Una valiente falsedad, pues en él se cometían las mismas barbaridades que en el resto. No obstante, todo formaba parte de un curioso plan cuyo objetivo era demostrar al mundo que en las cárceles alemanas no obligaban a los presos a trabajar hasta la extenuación y no se llevaba a cabo la denominada «Solución final» (el asesinato de millones de judíos y personas con alguna disminución mental). Desgraciadamente, la campaña propagandística les funcionó a la perfección y, durante toda la Segunda Guerra Mundial, el campo fue considerado un balneario ideado por los germanos para proteger a los judíos de la contienda.
A día de hoy, la campaña orquestada por los nazis para mostrar este lugar como idílico puede parecer irrealizable. Sin embargo, por entonces no había Smartphones con los que fotografiar lo que verdaderamente sucedía y, en pocos minutos, mostrar la realidad al mundo. Así pues, el plan fue un rotundo éxito. No era para menos, pues los jerarcas nazis realizaron todo tipo de maniobras de comunicación para lograrlo. Entre ellas destacaron la filmación de un documental que, presuntamente, demostraba lo buena que era la vida en aquel gueto o, incluso, la divulgación constante de que la ciudad estaba regida por judíos.
Con todo, la guinda de este curioso pastel fue puesta en 1944, año en que los alemanes permitieron a la Cruz Roja Internacional entrar en el recinto para elaborar un informe sobre la vida de los presos. Aquello derivó en una increíble farsa en la cual los germanos obligaron a los reos a mostrar a la delegación lo felices que estaban por encontrarse allí.
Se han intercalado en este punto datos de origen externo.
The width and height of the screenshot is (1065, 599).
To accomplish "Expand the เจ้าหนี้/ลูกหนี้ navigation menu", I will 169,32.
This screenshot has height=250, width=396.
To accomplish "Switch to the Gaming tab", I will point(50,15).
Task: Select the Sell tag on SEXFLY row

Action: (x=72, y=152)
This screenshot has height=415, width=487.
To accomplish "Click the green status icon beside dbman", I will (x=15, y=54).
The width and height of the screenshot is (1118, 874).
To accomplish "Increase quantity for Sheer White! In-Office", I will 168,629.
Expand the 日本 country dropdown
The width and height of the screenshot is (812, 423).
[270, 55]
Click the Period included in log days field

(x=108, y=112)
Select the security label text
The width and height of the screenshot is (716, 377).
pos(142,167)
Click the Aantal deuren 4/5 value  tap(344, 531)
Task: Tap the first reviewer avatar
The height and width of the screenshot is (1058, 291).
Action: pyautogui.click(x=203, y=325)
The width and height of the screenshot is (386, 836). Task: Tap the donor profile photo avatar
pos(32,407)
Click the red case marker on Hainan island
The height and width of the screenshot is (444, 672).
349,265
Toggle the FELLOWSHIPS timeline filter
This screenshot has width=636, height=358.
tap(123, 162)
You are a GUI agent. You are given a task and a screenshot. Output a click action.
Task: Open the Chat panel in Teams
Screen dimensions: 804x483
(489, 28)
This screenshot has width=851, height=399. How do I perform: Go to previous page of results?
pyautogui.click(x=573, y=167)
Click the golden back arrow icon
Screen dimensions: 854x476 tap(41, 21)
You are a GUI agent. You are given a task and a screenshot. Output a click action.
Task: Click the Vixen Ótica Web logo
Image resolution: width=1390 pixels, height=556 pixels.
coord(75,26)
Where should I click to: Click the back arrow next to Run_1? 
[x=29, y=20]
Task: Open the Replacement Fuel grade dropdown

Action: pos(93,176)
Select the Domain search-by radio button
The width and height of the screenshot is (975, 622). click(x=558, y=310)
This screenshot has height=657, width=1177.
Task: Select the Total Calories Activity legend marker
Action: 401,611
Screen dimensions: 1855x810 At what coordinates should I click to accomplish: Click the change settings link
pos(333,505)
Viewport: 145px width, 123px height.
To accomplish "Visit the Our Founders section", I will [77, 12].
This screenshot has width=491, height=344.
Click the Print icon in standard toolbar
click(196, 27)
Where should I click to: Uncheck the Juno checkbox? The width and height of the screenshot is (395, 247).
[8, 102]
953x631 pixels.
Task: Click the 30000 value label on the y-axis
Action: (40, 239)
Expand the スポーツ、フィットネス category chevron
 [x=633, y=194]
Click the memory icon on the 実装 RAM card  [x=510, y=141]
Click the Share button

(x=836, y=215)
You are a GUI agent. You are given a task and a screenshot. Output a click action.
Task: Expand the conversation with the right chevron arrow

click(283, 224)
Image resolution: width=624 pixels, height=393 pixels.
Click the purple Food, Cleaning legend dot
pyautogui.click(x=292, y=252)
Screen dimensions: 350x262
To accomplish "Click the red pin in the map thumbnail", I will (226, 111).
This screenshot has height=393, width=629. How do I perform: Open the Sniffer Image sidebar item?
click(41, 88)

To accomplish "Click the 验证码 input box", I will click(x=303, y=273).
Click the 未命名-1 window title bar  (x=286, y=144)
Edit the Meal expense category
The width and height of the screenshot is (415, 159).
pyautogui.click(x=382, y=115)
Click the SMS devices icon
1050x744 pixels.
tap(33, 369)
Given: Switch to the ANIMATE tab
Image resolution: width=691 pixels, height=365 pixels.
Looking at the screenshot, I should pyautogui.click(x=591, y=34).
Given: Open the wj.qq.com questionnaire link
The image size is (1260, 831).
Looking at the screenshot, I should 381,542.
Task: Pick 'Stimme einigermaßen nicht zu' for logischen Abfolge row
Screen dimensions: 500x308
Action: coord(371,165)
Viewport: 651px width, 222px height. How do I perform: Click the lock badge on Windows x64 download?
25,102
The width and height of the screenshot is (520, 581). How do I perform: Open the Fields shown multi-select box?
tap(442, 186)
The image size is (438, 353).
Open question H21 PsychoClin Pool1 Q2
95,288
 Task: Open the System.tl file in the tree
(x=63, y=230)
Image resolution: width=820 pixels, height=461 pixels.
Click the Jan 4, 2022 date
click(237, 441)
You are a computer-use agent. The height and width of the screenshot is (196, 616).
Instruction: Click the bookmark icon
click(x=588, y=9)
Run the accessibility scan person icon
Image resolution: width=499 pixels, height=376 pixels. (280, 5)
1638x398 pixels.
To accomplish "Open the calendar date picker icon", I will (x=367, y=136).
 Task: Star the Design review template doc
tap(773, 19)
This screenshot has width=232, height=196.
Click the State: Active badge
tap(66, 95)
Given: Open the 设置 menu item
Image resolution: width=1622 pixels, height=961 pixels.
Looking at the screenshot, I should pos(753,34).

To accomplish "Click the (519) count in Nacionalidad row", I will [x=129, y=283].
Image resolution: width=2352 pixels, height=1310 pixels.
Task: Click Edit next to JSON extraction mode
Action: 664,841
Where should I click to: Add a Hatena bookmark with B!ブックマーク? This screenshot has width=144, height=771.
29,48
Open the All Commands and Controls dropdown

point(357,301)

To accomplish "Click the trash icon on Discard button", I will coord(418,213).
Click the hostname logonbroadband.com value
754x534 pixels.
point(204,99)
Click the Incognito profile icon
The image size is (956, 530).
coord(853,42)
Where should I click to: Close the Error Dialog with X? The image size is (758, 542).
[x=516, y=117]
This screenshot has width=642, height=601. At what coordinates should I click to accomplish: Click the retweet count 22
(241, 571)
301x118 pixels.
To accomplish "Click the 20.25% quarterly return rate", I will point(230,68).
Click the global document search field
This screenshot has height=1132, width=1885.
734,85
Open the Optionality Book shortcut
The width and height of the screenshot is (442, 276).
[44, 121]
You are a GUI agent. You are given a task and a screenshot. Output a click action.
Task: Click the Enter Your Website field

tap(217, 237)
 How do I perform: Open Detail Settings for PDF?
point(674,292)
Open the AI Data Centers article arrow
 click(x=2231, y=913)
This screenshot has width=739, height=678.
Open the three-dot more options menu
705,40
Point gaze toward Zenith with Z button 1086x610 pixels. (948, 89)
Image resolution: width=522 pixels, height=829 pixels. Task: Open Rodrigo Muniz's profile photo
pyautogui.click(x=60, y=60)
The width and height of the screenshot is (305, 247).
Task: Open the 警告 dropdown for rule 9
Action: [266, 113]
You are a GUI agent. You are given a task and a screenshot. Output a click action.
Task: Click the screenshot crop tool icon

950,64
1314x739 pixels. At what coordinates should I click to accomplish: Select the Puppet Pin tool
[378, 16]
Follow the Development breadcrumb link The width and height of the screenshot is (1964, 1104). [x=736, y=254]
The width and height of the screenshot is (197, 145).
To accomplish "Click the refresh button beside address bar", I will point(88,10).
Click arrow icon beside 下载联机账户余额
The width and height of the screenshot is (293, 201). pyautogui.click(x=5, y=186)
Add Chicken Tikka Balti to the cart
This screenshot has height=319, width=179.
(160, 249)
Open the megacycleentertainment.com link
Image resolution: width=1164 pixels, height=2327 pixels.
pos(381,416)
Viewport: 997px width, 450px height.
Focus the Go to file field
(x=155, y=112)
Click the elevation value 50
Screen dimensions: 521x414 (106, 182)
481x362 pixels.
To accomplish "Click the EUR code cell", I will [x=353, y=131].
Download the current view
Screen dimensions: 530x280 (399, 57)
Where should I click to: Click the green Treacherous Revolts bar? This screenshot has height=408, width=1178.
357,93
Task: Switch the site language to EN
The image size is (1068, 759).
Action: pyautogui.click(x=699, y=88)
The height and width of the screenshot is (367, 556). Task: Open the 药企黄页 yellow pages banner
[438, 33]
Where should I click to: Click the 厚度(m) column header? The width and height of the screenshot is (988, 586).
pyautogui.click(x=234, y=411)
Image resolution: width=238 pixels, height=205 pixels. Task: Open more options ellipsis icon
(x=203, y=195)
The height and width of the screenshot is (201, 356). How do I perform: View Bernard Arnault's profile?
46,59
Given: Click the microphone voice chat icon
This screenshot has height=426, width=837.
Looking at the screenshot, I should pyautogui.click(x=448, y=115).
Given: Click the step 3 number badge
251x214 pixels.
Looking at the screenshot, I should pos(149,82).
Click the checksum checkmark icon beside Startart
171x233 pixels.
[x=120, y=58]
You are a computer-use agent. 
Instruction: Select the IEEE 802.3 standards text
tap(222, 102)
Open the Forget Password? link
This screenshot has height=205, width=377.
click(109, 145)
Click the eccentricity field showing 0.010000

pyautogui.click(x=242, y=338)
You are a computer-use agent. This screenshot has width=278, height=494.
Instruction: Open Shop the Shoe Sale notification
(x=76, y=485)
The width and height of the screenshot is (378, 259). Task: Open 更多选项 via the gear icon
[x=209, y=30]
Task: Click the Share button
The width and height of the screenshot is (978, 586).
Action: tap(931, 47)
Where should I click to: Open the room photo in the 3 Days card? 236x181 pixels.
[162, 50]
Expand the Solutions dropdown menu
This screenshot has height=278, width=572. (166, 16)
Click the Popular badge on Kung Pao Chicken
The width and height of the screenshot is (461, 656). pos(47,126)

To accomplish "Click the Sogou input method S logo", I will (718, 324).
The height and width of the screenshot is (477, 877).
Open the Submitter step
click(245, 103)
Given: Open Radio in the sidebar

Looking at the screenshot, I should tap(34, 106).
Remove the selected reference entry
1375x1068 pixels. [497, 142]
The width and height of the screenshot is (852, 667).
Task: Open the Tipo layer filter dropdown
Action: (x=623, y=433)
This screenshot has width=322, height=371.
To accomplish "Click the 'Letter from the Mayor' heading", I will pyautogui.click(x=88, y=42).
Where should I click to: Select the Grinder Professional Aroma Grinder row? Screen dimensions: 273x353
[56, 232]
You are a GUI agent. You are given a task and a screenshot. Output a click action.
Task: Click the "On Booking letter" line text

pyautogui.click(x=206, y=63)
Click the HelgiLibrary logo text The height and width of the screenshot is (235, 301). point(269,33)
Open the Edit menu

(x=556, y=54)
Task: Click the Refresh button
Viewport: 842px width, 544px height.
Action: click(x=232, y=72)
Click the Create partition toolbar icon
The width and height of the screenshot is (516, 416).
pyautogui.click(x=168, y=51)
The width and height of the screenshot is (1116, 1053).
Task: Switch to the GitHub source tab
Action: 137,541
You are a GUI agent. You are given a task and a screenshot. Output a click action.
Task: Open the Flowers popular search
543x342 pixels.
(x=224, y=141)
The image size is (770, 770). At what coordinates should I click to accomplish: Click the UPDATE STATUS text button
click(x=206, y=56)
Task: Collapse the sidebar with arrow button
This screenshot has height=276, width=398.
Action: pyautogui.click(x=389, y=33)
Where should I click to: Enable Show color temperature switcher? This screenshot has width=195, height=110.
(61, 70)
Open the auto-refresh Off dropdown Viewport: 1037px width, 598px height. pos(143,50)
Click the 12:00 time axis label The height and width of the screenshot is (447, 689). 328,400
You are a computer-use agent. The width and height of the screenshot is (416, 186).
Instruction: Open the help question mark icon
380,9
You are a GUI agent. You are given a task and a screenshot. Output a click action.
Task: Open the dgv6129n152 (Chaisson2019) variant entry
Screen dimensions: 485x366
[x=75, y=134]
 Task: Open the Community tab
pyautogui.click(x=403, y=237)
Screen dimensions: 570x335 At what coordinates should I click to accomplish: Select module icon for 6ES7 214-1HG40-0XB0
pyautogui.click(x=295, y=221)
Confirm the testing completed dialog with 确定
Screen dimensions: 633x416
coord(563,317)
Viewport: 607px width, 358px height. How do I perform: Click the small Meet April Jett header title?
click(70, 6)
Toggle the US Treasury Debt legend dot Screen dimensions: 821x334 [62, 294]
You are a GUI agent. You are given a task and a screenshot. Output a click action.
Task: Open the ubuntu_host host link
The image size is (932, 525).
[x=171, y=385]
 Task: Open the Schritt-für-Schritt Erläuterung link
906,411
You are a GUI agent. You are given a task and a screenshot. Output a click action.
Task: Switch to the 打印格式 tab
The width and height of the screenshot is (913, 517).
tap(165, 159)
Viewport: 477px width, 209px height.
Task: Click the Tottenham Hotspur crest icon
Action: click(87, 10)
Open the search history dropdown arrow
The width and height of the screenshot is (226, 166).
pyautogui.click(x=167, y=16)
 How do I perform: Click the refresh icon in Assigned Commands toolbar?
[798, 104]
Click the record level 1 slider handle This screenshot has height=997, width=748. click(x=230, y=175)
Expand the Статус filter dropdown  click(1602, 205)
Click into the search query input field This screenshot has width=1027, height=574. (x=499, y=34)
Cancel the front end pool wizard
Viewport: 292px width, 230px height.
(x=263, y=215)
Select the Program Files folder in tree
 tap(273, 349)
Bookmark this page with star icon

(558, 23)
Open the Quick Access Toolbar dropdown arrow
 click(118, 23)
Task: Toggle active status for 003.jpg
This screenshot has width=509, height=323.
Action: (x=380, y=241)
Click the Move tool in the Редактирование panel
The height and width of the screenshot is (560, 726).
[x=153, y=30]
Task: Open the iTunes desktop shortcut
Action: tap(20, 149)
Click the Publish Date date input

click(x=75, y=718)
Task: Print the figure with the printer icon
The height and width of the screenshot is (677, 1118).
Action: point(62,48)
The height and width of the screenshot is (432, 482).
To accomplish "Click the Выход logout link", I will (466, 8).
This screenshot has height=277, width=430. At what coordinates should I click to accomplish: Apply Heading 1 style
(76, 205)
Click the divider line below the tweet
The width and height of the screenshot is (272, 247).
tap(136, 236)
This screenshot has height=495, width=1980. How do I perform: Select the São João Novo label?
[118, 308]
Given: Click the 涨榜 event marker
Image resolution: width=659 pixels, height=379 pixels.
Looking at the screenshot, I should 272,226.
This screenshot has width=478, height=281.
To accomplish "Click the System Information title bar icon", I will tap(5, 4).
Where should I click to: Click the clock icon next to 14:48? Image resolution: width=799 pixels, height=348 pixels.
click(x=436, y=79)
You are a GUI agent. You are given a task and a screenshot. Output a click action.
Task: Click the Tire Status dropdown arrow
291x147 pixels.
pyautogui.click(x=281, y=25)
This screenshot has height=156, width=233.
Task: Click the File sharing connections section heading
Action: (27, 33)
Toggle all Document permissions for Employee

Por su parte, los seguidores de la esvástica fabricaron escuelas y cafés falsos en el gueto para que pareciese que todos los internos tenían una vida relajada y sin preocupaciones gracias a Alemania. De forma increíble, los representantes de la organización salieron convencidos de que los rumores sobre cámaras de gas eran falsos y los germanos solo querían proteger a los judíos.
La fortaleza hecha gueto
Para encontrar el origen del campo de concentración de Theresienstadt es necesario remontarse en el tiempo hasta el siglo XVIII, época en la que el emperador José II (de quien se dice que odiaba la higiene e instauró un alto impuesto a todos los productos relacionados con ella) dominaba el Sacro Imperio.
Fue el 22 de septiembre de 1784 cuando este austríaco ordenó edificar en la futura ciudad de Terezín una fortaleza de poco más de un kilómetro cuadrado que, curiosamente, tendría una forma similar a la de la estrella de David. A este coloso -el cual estaba formado por dos fuertes rodeadas, a su vez, por altas murallas, varios terraplenes y un foso- le puso el nombre de Theresienstadt en honor de su madre, María Theresa. Su situación era envidiable, pues se hallaba a poco más de 75 kilómetros de Praga y a 2 de la ciudad de Leitmeritz.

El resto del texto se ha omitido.